SUPPLIED RECORDS
========================================
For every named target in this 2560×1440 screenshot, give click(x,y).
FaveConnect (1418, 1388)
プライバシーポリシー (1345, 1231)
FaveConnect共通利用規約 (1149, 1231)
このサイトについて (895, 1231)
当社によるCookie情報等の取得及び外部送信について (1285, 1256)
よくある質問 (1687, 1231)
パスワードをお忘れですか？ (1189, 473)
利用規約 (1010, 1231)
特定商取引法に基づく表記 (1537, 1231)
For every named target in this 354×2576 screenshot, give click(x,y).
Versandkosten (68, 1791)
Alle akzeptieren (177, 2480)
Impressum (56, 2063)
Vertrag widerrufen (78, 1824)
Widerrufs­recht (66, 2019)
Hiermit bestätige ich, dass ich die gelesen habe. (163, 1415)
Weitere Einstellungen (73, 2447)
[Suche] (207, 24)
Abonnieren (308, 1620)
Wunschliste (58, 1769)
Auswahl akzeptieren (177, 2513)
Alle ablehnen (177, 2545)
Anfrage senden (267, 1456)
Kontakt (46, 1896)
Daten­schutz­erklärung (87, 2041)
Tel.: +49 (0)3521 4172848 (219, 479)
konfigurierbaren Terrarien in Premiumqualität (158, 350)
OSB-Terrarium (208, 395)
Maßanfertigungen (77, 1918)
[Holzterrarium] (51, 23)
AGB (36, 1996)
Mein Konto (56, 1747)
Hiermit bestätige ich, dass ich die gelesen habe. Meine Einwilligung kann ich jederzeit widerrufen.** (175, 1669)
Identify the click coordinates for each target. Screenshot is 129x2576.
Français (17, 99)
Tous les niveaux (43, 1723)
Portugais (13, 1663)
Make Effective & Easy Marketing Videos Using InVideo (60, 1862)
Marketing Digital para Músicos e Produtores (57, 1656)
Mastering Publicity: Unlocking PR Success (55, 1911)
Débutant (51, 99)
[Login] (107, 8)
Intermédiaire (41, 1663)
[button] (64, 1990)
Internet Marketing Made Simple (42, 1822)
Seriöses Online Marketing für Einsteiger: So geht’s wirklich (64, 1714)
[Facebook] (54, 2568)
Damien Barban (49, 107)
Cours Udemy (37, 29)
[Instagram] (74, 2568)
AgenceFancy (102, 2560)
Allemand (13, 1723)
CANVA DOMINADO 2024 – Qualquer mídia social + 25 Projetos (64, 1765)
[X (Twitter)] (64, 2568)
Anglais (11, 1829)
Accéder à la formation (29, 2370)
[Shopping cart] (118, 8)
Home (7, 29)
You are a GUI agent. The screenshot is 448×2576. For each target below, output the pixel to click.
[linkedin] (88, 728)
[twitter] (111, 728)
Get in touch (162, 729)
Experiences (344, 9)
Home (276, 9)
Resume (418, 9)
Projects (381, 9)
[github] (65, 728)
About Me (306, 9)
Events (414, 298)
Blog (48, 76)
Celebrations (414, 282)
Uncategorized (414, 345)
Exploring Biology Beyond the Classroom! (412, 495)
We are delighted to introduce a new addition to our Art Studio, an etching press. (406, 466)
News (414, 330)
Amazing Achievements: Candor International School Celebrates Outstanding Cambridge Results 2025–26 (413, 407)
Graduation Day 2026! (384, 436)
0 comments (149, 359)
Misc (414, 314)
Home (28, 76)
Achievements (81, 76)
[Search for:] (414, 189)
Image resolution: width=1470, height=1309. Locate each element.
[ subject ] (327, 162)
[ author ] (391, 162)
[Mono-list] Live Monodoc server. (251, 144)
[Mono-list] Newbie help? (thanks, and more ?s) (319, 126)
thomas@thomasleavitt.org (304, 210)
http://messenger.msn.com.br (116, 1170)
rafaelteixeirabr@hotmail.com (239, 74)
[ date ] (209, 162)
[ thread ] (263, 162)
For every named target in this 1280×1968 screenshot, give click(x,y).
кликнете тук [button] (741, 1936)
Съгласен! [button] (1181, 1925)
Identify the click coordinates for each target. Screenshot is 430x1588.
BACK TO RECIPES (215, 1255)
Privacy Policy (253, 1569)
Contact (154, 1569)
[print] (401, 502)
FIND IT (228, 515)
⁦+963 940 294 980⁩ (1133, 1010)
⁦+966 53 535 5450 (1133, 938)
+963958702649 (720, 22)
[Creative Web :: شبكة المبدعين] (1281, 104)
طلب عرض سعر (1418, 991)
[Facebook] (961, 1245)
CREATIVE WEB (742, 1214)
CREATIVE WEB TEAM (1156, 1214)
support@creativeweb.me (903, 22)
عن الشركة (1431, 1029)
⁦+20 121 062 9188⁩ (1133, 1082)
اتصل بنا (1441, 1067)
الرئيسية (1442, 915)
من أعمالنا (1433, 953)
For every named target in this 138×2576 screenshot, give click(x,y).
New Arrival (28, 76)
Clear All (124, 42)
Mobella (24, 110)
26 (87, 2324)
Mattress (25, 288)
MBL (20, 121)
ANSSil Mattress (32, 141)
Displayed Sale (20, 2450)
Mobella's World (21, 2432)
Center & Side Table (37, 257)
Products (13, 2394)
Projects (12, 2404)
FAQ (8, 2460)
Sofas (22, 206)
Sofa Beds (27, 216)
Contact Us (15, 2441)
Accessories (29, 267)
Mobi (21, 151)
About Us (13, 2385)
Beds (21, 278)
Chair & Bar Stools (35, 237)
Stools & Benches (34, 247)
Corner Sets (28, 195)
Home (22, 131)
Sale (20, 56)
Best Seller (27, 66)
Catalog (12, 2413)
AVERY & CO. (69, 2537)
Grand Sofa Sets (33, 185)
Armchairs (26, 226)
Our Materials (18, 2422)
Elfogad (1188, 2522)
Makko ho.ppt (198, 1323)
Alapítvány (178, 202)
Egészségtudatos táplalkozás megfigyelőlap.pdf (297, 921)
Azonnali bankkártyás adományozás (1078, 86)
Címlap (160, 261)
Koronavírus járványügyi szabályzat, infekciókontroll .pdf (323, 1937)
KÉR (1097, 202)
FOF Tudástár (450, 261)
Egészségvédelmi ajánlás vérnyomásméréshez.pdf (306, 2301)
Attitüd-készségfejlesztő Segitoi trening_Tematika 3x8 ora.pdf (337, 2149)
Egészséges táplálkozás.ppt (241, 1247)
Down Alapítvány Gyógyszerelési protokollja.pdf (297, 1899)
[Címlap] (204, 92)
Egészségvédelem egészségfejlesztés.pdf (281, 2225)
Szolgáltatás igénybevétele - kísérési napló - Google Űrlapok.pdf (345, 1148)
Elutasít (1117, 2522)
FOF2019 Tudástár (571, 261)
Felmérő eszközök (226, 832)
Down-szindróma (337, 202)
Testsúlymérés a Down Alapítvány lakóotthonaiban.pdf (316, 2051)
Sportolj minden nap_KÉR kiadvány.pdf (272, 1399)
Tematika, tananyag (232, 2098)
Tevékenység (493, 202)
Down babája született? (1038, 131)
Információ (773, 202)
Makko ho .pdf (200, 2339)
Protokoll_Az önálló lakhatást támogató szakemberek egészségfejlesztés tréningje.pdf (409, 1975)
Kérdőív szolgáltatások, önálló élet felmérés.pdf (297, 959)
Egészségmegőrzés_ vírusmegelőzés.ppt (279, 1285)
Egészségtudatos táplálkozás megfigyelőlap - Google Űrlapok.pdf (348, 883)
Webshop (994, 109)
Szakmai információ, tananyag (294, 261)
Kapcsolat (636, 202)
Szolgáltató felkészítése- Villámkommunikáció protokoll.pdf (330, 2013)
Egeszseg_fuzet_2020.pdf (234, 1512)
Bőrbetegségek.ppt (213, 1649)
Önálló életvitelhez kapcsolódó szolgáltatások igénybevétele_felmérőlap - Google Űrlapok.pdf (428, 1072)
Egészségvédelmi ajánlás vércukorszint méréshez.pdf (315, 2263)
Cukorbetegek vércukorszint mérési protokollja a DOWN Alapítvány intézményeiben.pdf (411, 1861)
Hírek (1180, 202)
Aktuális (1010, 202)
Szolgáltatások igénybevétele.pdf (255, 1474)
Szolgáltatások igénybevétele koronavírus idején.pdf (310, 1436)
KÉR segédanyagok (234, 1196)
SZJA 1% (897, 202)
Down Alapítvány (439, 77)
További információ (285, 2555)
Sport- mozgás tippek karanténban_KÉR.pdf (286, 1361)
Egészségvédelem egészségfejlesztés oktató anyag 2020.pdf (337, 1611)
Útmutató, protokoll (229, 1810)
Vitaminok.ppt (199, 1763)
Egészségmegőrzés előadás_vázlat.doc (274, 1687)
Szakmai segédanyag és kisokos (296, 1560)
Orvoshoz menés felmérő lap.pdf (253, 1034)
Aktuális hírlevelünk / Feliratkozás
========================================
YOUR GOAL
From the entries above, return exactly the line containing "thomas@thomasleavitt.org (304, 210)", the line containing "support@creativeweb.me (903, 22)", and all lines between, and nothing else.

WRITTEN SOLUTION
thomas@thomasleavitt.org (304, 210)
http://messenger.msn.com.br (116, 1170)
rafaelteixeirabr@hotmail.com (239, 74)
[ date ] (209, 162)
[ thread ] (263, 162)
For every named target in this 1280×1968 screenshot, give click(x,y).
кликнете тук [button] (741, 1936)
Съгласен! [button] (1181, 1925)
Identify the click coordinates for each target. Screenshot is 430x1588.
BACK TO RECIPES (215, 1255)
Privacy Policy (253, 1569)
Contact (154, 1569)
[print] (401, 502)
FIND IT (228, 515)
⁦+963 940 294 980⁩ (1133, 1010)
⁦+966 53 535 5450 (1133, 938)
+963958702649 (720, 22)
[Creative Web :: شبكة المبدعين] (1281, 104)
طلب عرض سعر (1418, 991)
[Facebook] (961, 1245)
CREATIVE WEB (742, 1214)
CREATIVE WEB TEAM (1156, 1214)
support@creativeweb.me (903, 22)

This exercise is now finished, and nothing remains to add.